In our work in partnership, we are having great success throughout the system in eliminating pressure ulcers, patient falls, sepsis and other hospital-based infections. We are improving diabetes prevention, cancer screening, blood pressure screening and other important measures to control and prevent heart disease. The KP model of integrated care, along with our unit-based team approach, is showing the path toward safer, less expensive care.

We cannot save the system on our own, but the more successful our model is, the more attention others will give it, and the more likelihood they will adopt our approach. There is a systems approach to reducing the cost of health care which in turn can reduce some of the pressures on public expenditures, taxes, and the state of the economy.

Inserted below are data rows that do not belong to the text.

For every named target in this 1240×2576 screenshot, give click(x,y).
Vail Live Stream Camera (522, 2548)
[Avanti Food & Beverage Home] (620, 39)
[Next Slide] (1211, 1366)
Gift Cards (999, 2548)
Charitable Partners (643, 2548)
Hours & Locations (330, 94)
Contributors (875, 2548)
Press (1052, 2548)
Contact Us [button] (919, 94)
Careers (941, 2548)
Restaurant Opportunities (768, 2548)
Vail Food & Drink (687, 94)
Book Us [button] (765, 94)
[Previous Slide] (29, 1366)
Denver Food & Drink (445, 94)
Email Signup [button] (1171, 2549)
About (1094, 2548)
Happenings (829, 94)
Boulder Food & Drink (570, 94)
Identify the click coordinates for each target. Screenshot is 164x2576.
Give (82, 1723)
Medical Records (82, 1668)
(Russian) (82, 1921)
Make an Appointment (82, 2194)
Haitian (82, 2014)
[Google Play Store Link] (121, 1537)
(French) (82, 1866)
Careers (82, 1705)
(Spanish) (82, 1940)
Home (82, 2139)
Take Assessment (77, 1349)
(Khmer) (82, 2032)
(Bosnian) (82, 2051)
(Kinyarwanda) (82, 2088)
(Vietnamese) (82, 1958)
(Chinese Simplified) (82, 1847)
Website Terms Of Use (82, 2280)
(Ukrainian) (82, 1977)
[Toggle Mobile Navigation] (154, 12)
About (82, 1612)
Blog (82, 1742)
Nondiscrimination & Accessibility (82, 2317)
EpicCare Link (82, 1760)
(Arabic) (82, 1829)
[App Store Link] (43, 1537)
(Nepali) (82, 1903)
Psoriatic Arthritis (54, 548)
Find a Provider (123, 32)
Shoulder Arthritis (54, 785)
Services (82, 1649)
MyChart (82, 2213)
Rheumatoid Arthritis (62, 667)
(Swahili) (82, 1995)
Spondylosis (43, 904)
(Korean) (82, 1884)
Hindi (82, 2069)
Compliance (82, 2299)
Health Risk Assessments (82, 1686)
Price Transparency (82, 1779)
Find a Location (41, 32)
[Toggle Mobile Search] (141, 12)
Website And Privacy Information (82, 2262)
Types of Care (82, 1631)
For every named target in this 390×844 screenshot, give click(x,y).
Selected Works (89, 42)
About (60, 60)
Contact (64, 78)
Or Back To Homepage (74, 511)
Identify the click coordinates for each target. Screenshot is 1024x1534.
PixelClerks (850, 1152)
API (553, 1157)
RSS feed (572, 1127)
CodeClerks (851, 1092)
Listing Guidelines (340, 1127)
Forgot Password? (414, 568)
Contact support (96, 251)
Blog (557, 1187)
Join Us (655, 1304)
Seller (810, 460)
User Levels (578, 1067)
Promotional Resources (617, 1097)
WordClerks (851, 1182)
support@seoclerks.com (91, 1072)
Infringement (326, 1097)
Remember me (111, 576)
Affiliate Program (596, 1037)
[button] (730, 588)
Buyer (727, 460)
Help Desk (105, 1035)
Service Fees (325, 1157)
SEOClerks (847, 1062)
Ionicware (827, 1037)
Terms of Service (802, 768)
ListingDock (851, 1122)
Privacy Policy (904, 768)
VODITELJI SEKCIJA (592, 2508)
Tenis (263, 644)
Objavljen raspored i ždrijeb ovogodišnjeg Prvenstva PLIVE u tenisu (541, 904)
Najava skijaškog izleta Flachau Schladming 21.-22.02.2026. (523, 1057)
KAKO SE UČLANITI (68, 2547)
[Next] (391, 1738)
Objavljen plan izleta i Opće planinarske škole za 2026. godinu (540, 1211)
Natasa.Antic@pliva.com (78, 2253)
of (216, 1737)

Our partnership stands in stark contrast to the current debate about the economy, which is all about short-term and very painful tactics, like elimination of much-needed services, jobs and benefits of workers, which have failed time and again. Lack of vision and leadership are the heart of this failure.

Our model is a profound opportunity for a whole new paradigm in the U.S. Different groups with different interests are cooperating with one another, setting narrow self-interest aside and instead working for the interest of the community as a whole.

If we focus on short-term interests at KP, we will miss the whole systems approach. Focusing on narrow self-interests, we could wind up in the same boat as the rest of country. We are fortunate that our partnership demands that we don’t!